WORK REQUEST - Copy each line below in which the word "Enable" occurs.

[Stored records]
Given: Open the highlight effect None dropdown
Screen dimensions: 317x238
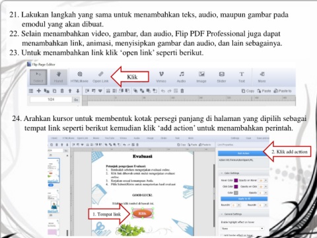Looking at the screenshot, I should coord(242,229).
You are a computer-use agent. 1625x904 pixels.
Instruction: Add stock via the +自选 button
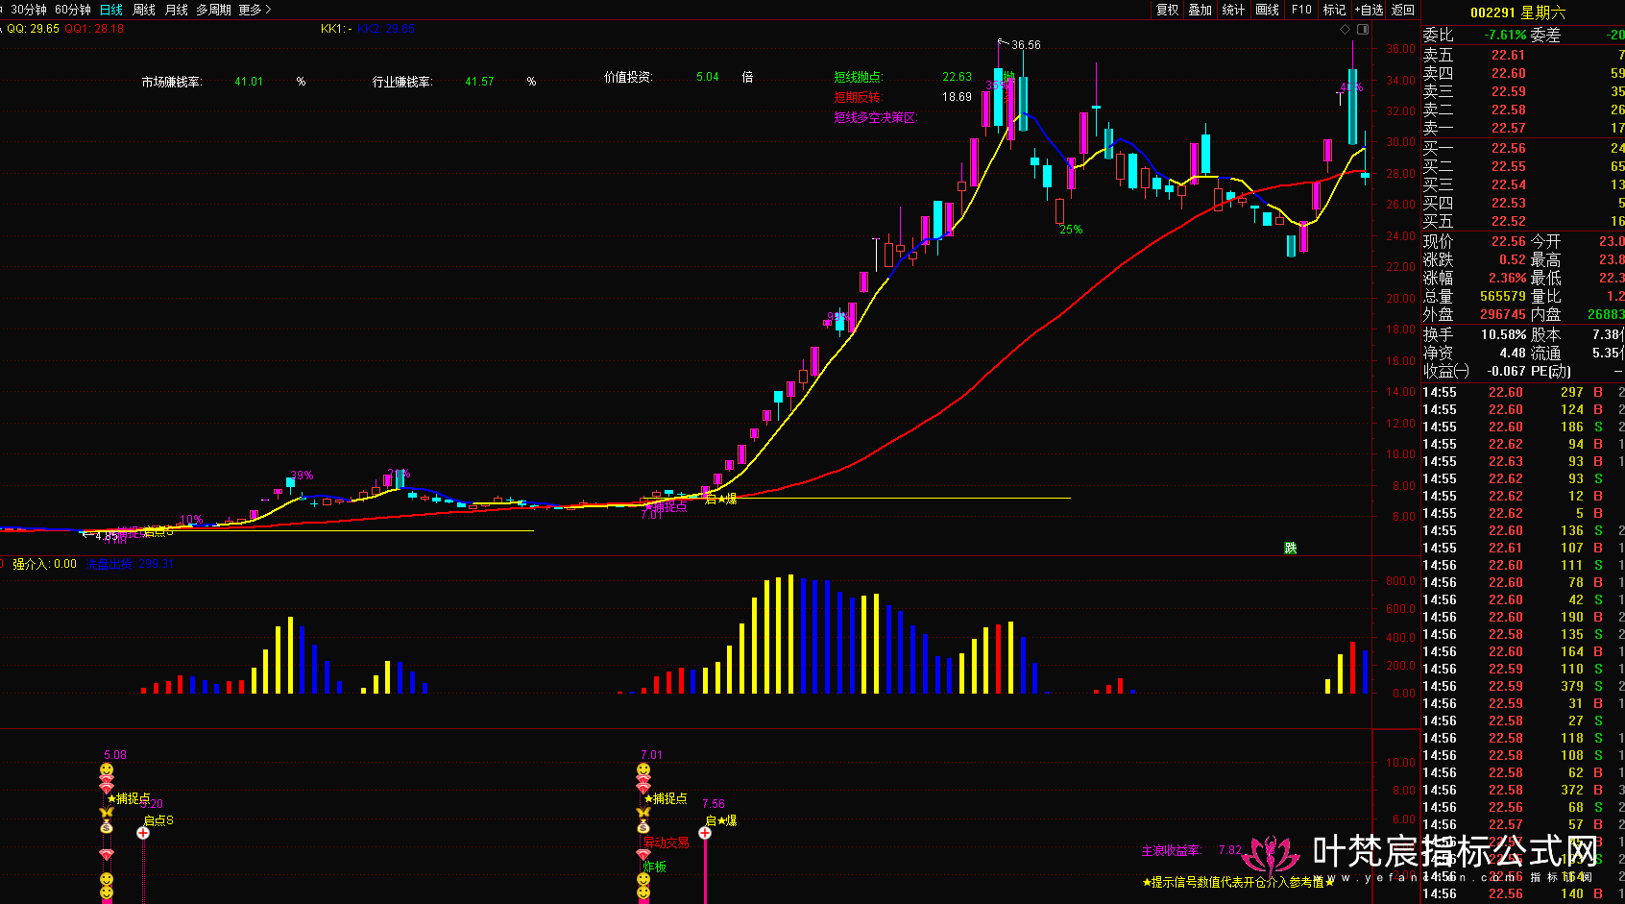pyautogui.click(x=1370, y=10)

---

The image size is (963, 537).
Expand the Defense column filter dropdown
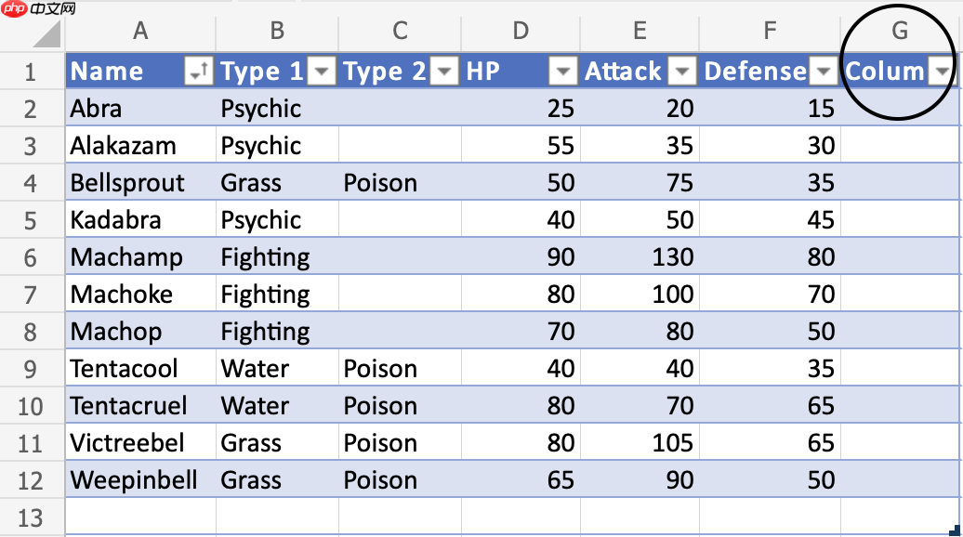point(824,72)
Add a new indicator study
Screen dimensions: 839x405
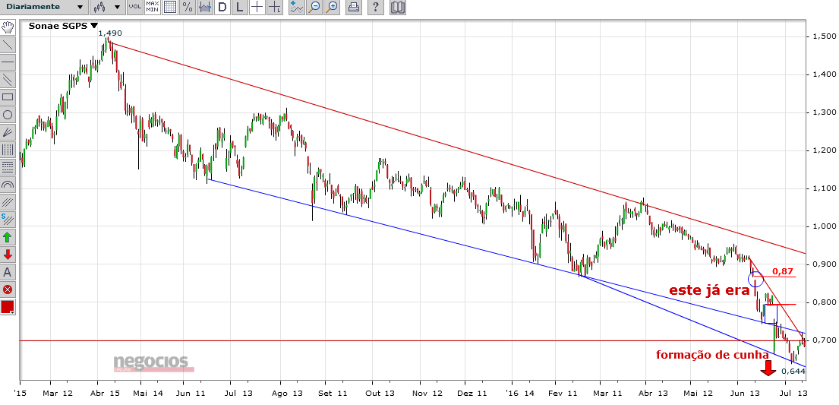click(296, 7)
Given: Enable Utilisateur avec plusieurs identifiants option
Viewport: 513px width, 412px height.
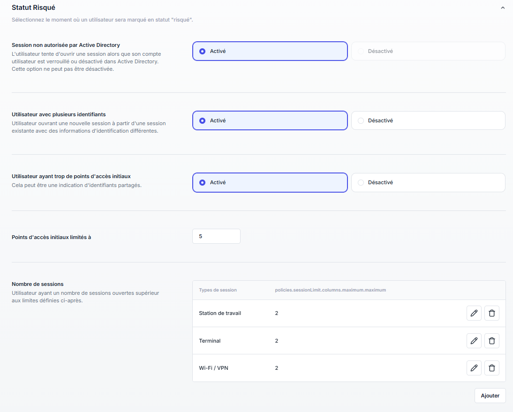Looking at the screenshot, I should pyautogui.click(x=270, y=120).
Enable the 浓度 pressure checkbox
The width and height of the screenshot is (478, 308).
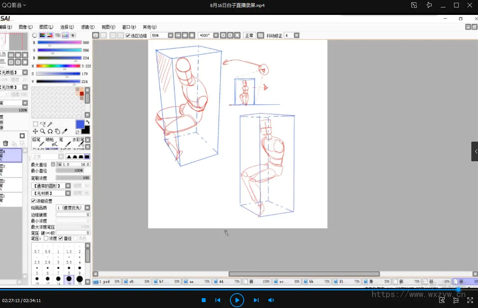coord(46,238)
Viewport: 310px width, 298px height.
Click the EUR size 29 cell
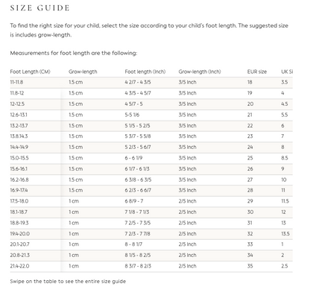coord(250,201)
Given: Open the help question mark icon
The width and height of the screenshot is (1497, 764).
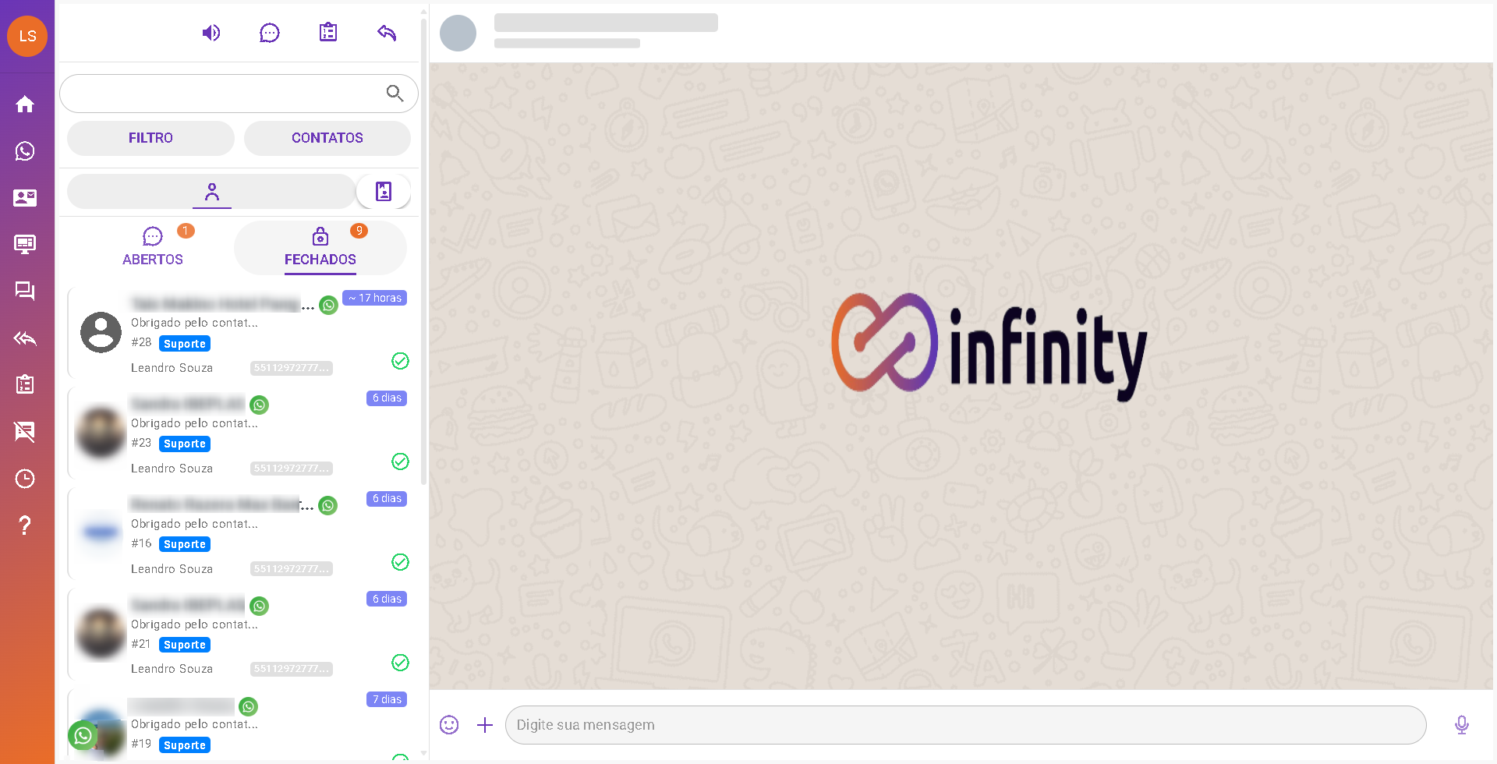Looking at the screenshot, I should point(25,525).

WRITTEN ANSWER -
Given: Enable Utilisateur avec plusieurs identifiants option
Enable the 浓度 pressure checkbox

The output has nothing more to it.